# AVAILABLE RECORDS

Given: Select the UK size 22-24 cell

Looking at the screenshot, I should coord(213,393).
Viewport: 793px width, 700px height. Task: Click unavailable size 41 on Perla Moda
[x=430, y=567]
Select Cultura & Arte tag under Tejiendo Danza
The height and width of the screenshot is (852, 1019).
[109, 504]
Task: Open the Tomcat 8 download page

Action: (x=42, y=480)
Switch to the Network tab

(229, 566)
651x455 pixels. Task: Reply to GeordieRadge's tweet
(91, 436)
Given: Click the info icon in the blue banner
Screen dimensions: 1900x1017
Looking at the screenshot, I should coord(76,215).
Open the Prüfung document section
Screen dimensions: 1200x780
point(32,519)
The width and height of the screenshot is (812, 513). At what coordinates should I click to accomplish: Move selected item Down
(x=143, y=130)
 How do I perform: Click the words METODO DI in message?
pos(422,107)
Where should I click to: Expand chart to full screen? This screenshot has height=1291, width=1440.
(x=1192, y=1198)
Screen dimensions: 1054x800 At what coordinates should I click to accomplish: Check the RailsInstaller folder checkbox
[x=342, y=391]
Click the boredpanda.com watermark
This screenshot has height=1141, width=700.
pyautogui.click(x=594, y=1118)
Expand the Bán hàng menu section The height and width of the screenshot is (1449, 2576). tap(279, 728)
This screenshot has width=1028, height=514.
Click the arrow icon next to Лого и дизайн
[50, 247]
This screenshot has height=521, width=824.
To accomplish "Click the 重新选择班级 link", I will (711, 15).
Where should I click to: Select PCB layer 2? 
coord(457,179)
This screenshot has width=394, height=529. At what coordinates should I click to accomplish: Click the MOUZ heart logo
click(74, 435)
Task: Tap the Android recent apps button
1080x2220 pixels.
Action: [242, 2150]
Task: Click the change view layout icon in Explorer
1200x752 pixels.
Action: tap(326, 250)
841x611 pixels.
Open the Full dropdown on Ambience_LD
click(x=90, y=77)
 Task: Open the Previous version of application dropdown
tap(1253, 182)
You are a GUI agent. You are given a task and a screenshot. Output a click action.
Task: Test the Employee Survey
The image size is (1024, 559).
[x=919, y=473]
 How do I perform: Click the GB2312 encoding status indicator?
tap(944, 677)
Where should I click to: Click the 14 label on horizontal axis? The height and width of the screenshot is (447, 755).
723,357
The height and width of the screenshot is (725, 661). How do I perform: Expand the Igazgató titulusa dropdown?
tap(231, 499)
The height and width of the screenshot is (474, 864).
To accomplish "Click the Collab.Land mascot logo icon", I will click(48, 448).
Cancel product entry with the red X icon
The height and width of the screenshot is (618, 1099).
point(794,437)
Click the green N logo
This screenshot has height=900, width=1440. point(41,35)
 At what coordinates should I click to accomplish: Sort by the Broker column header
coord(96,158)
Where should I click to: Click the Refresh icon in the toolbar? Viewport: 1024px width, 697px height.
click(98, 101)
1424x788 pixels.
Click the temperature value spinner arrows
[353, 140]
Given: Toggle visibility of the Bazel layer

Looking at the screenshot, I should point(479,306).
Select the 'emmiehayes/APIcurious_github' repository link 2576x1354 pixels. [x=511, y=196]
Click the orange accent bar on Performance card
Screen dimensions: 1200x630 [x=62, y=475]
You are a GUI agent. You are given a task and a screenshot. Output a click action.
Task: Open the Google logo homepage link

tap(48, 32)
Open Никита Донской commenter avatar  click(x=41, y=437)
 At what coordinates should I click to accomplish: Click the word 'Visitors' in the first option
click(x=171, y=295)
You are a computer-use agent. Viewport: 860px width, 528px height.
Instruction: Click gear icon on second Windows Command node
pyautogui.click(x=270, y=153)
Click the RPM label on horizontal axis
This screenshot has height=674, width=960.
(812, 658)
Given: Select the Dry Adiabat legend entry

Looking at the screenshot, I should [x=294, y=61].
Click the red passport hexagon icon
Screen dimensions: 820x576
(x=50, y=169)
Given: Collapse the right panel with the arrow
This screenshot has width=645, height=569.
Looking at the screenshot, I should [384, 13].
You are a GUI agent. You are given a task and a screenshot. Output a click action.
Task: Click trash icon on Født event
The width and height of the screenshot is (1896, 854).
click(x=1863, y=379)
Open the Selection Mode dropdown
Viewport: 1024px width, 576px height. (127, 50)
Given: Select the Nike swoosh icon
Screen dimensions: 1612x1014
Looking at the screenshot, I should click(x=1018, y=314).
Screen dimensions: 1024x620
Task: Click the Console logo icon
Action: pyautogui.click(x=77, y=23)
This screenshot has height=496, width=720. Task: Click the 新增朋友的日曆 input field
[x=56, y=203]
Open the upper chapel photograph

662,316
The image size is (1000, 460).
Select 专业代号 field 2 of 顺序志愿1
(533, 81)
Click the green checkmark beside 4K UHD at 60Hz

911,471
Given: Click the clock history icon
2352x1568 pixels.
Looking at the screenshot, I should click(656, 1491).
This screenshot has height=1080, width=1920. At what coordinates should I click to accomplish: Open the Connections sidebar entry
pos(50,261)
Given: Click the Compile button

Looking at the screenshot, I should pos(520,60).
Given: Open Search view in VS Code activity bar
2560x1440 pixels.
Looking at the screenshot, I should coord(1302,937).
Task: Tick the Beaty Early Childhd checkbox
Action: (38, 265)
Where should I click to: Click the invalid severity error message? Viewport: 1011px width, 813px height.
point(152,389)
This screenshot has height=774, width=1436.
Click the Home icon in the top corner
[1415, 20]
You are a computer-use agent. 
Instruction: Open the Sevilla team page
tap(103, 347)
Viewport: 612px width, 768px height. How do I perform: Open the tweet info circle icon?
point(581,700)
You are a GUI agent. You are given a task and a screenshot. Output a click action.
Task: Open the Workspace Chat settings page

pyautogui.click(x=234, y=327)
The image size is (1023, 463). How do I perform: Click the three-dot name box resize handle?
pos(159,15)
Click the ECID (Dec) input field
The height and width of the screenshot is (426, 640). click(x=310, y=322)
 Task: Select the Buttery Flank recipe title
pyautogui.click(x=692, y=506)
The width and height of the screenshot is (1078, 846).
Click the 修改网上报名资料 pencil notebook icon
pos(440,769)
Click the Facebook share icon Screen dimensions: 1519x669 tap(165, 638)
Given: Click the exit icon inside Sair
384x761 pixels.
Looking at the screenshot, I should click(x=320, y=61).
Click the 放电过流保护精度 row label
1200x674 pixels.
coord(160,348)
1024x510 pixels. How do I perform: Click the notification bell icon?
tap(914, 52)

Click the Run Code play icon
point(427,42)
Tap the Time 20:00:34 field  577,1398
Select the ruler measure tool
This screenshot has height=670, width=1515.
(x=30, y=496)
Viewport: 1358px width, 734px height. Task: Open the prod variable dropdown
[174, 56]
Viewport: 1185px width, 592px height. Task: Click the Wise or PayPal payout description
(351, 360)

# GOAL OF THE EXERCISE
Once you have read the records above, write them all out exactly.

# EXPECTED ANSWER
Given: Select the UK size 22-24 cell

Looking at the screenshot, I should coord(213,393).
Viewport: 793px width, 700px height. Task: Click unavailable size 41 on Perla Moda
[x=430, y=567]
Select Cultura & Arte tag under Tejiendo Danza
The height and width of the screenshot is (852, 1019).
[109, 504]
Task: Open the Tomcat 8 download page

Action: (x=42, y=480)
Switch to the Network tab

(229, 566)
651x455 pixels. Task: Reply to GeordieRadge's tweet
(91, 436)
Given: Click the info icon in the blue banner
Screen dimensions: 1900x1017
Looking at the screenshot, I should coord(76,215).
Open the Prüfung document section
Screen dimensions: 1200x780
point(32,519)
The width and height of the screenshot is (812, 513). At what coordinates should I click to accomplish: Move selected item Down
(x=143, y=130)
 How do I perform: Click the words METODO DI in message?
pos(422,107)
Where should I click to: Expand chart to full screen? This screenshot has height=1291, width=1440.
(x=1192, y=1198)
Screen dimensions: 1054x800 At what coordinates should I click to accomplish: Check the RailsInstaller folder checkbox
[x=342, y=391]
Click the boredpanda.com watermark
This screenshot has height=1141, width=700.
pyautogui.click(x=594, y=1118)
Expand the Bán hàng menu section The height and width of the screenshot is (1449, 2576). tap(279, 728)
This screenshot has width=1028, height=514.
Click the arrow icon next to Лого и дизайн
[50, 247]
This screenshot has height=521, width=824.
To accomplish "Click the 重新选择班级 link", I will (711, 15).
Where should I click to: Select PCB layer 2? 
coord(457,179)
This screenshot has width=394, height=529. At what coordinates should I click to accomplish: Click the MOUZ heart logo
click(74, 435)
Task: Tap the Android recent apps button
1080x2220 pixels.
Action: [242, 2150]
Task: Click the change view layout icon in Explorer
1200x752 pixels.
Action: tap(326, 250)
841x611 pixels.
Open the Full dropdown on Ambience_LD
click(x=90, y=77)
 Task: Open the Previous version of application dropdown
tap(1253, 182)
You are a GUI agent. You are given a task and a screenshot. Output a click action.
Task: Test the Employee Survey
The image size is (1024, 559).
[x=919, y=473]
 How do I perform: Click the GB2312 encoding status indicator?
tap(944, 677)
Where should I click to: Click the 14 label on horizontal axis? The height and width of the screenshot is (447, 755).
723,357
The height and width of the screenshot is (725, 661). How do I perform: Expand the Igazgató titulusa dropdown?
tap(231, 499)
The height and width of the screenshot is (474, 864).
To accomplish "Click the Collab.Land mascot logo icon", I will click(48, 448).
Cancel product entry with the red X icon
The height and width of the screenshot is (618, 1099).
point(794,437)
Click the green N logo
This screenshot has height=900, width=1440. point(41,35)
 At what coordinates should I click to accomplish: Sort by the Broker column header
coord(96,158)
Where should I click to: Click the Refresh icon in the toolbar? Viewport: 1024px width, 697px height.
click(98, 101)
1424x788 pixels.
Click the temperature value spinner arrows
[353, 140]
Given: Toggle visibility of the Bazel layer

Looking at the screenshot, I should point(479,306).
Select the 'emmiehayes/APIcurious_github' repository link 2576x1354 pixels. [x=511, y=196]
Click the orange accent bar on Performance card
Screen dimensions: 1200x630 [x=62, y=475]
You are a GUI agent. You are given a task and a screenshot. Output a click action.
Task: Open the Google logo homepage link

tap(48, 32)
Open Никита Донской commenter avatar  click(x=41, y=437)
 At what coordinates should I click to accomplish: Click the word 'Visitors' in the first option
click(x=171, y=295)
You are a computer-use agent. Viewport: 860px width, 528px height.
Instruction: Click gear icon on second Windows Command node
pyautogui.click(x=270, y=153)
Click the RPM label on horizontal axis
This screenshot has height=674, width=960.
(812, 658)
Given: Select the Dry Adiabat legend entry

Looking at the screenshot, I should [x=294, y=61].
Click the red passport hexagon icon
Screen dimensions: 820x576
(x=50, y=169)
Given: Collapse the right panel with the arrow
This screenshot has width=645, height=569.
Looking at the screenshot, I should [384, 13].
You are a GUI agent. You are given a task and a screenshot. Output a click action.
Task: Click trash icon on Født event
The width and height of the screenshot is (1896, 854).
click(x=1863, y=379)
Open the Selection Mode dropdown
Viewport: 1024px width, 576px height. (127, 50)
Given: Select the Nike swoosh icon
Screen dimensions: 1612x1014
Looking at the screenshot, I should click(x=1018, y=314).
Screen dimensions: 1024x620
Task: Click the Console logo icon
Action: pyautogui.click(x=77, y=23)
This screenshot has height=496, width=720. Task: Click the 新增朋友的日曆 input field
[x=56, y=203]
Open the upper chapel photograph

662,316
The image size is (1000, 460).
Select 专业代号 field 2 of 顺序志愿1
(533, 81)
Click the green checkmark beside 4K UHD at 60Hz

911,471
Given: Click the clock history icon
2352x1568 pixels.
Looking at the screenshot, I should click(656, 1491).
This screenshot has height=1080, width=1920. At what coordinates should I click to accomplish: Open the Connections sidebar entry
pos(50,261)
Given: Click the Compile button

Looking at the screenshot, I should pos(520,60).
Given: Open Search view in VS Code activity bar
2560x1440 pixels.
Looking at the screenshot, I should coord(1302,937).
Task: Tick the Beaty Early Childhd checkbox
Action: (38, 265)
Where should I click to: Click the invalid severity error message? Viewport: 1011px width, 813px height.
point(152,389)
This screenshot has height=774, width=1436.
Click the Home icon in the top corner
[1415, 20]
You are a computer-use agent. 
Instruction: Open the Sevilla team page
tap(103, 347)
Viewport: 612px width, 768px height. How do I perform: Open the tweet info circle icon?
point(581,700)
You are a GUI agent. You are given a task and a screenshot. Output a click action.
Task: Open the Workspace Chat settings page

pyautogui.click(x=234, y=327)
The image size is (1023, 463). How do I perform: Click the three-dot name box resize handle?
pos(159,15)
Click the ECID (Dec) input field
The height and width of the screenshot is (426, 640). click(x=310, y=322)
 Task: Select the Buttery Flank recipe title
pyautogui.click(x=692, y=506)
The width and height of the screenshot is (1078, 846).
Click the 修改网上报名资料 pencil notebook icon
pos(440,769)
Click the Facebook share icon Screen dimensions: 1519x669 tap(165, 638)
Given: Click the exit icon inside Sair
384x761 pixels.
Looking at the screenshot, I should click(x=320, y=61).
Click the 放电过流保护精度 row label
1200x674 pixels.
coord(160,348)
1024x510 pixels. How do I perform: Click the notification bell icon?
tap(914, 52)

Click the Run Code play icon
point(427,42)
Tap the Time 20:00:34 field  577,1398
Select the ruler measure tool
This screenshot has height=670, width=1515.
(x=30, y=496)
Viewport: 1358px width, 734px height. Task: Open the prod variable dropdown
[174, 56]
Viewport: 1185px width, 592px height. Task: Click the Wise or PayPal payout description
(351, 360)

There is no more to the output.